Doddering Joe Biden and congressional Democrats are well-versed in articulating problems but they don’t offer realistic, non-governmental solutions. The government-wide response to the health pandemic showed that elected leaders can’t solve everything (if anything). It’s highly doubtful voters will be in the mood to consider more bureaucratic resolutions and shackles in the healthcare industry. And after being directed, sometimes at the threat of criminal sanction, to stay in their homes and watch as their livelihoods disappeared, no one wants to be harangued about surrendering more freedoms.

In addition to stressing his economic bona fides, Trump would do well to emphasize constitutional freedoms such as religious liberty and Second Amendment rights. “Gun control” has left the national conversation, as has providing additional restrictions on churches and other entities to provide benefits at the tip of the government’s sword (or more aptly, the tip of a Democrat governor’s tongue).

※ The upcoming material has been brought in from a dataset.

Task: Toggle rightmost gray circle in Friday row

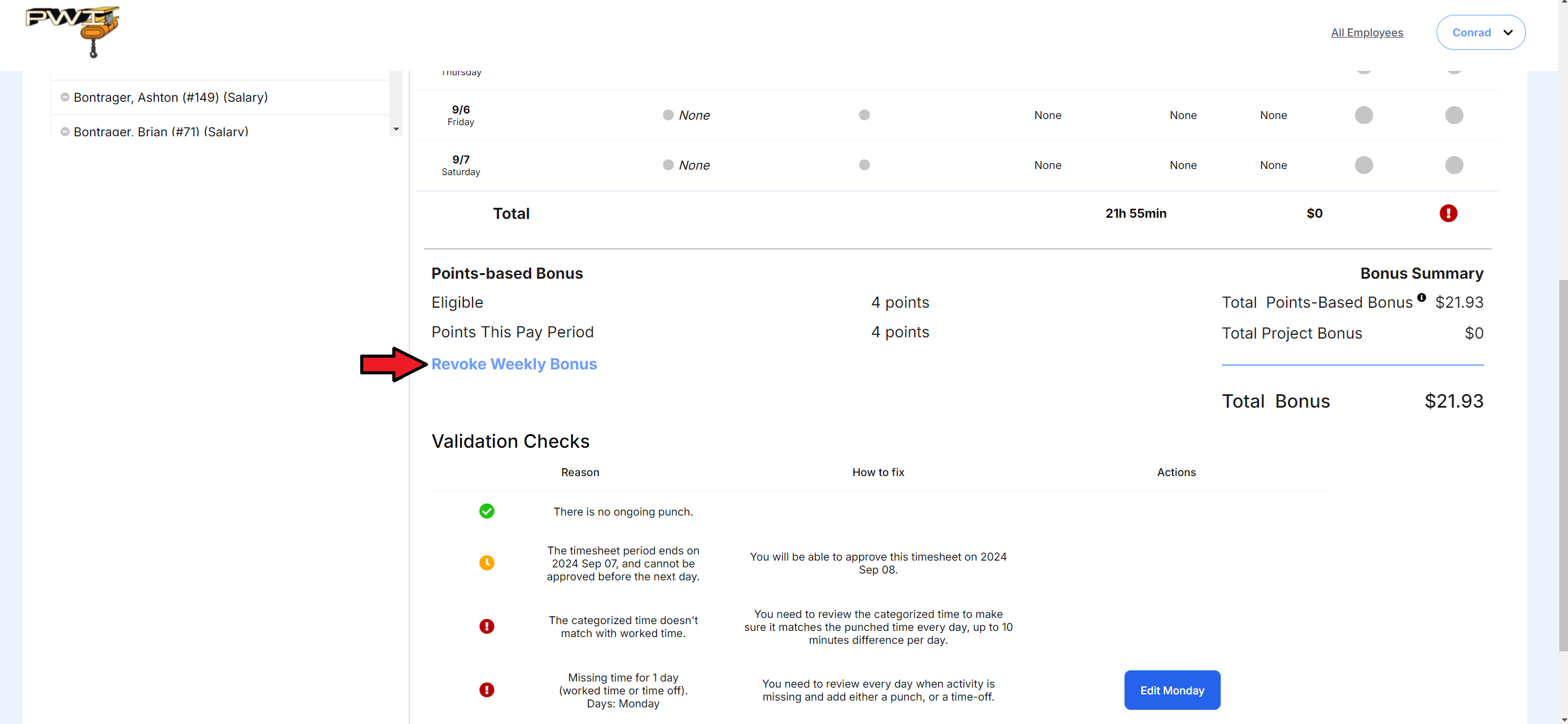Action: click(x=1454, y=115)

And what better time to talk about the right-to-life than after the nation willingly sacrificed to protect the most vulnerable? How can Democrats claim every life is important and still insist on abortion up until the moment of birth? Trump has been outstanding for the pro-life cause and the issue has never been so ready for a confrontation with the sham artists.

One issue that likely won’t be emphasized by either party is the exploded federal budget deficit and the bloated national debt, the one part of the economy no one wants to talk about. Neither the Republicans nor Democrats offers much of a record on spending. But at least Trump is a better manager of the runaway welfare state.

No more government-inspired incentives not to work

One of the cultural tragedies stemming from the government’s hasty action to try and stave off a complete economic collapse was to grant excessively generous unemployment benefits (at congressional Democrats’ insistence, of course). If there is another “relief” bill, changes must be included.

The Editors of the Washington Examiner wrote, “If Republicans cannot find the political will to end enhanced payments, they must change the way they are paid, so as to encourage workers to stay in their jobs whether or not they can report to work. One suggestion is to allow small businesses to receive loan forgiveness if they make a good faith effort to rehire staff. In Iowa, where the average worker is receiving 120% of his or her normal salary by remaining unemployed, Republican Gov. Kim Reynolds has warned that refusing to return to work when a business reopens would be treated as voluntary resignation, thus disqualifying a worker from receiving unemployment benefits.

“Republicans could insist that the renewal of enhanced unemployment benefits be accompanied by a plan to wind down the dollar amount as the economy reopens.

“In March, lawmakers were addressing an immediate crisis, but there are still another three months before the enhanced unemployment benefits expire. Congress can and should cushion those who want to work, but without hobbling the economy.”

Theoretically, such a measure should be easy to accomplish. But here’s thinking Democrats won’t agree to any proposal that cuts “benefits,” regardless of the way things were before the virus crisis reared its ugly head. Political will is more essential than ever. President Trump has endured unprecedented political warfare -- but it could get even worse.

Everyone knows the economy will be the foremost issue in this year’s election, and most people recognize President Trump is the best leader to handle the near-impossible task of getting things back to normal. In making the argument, Trump should cite both his record and his experience, assets no opponent could match.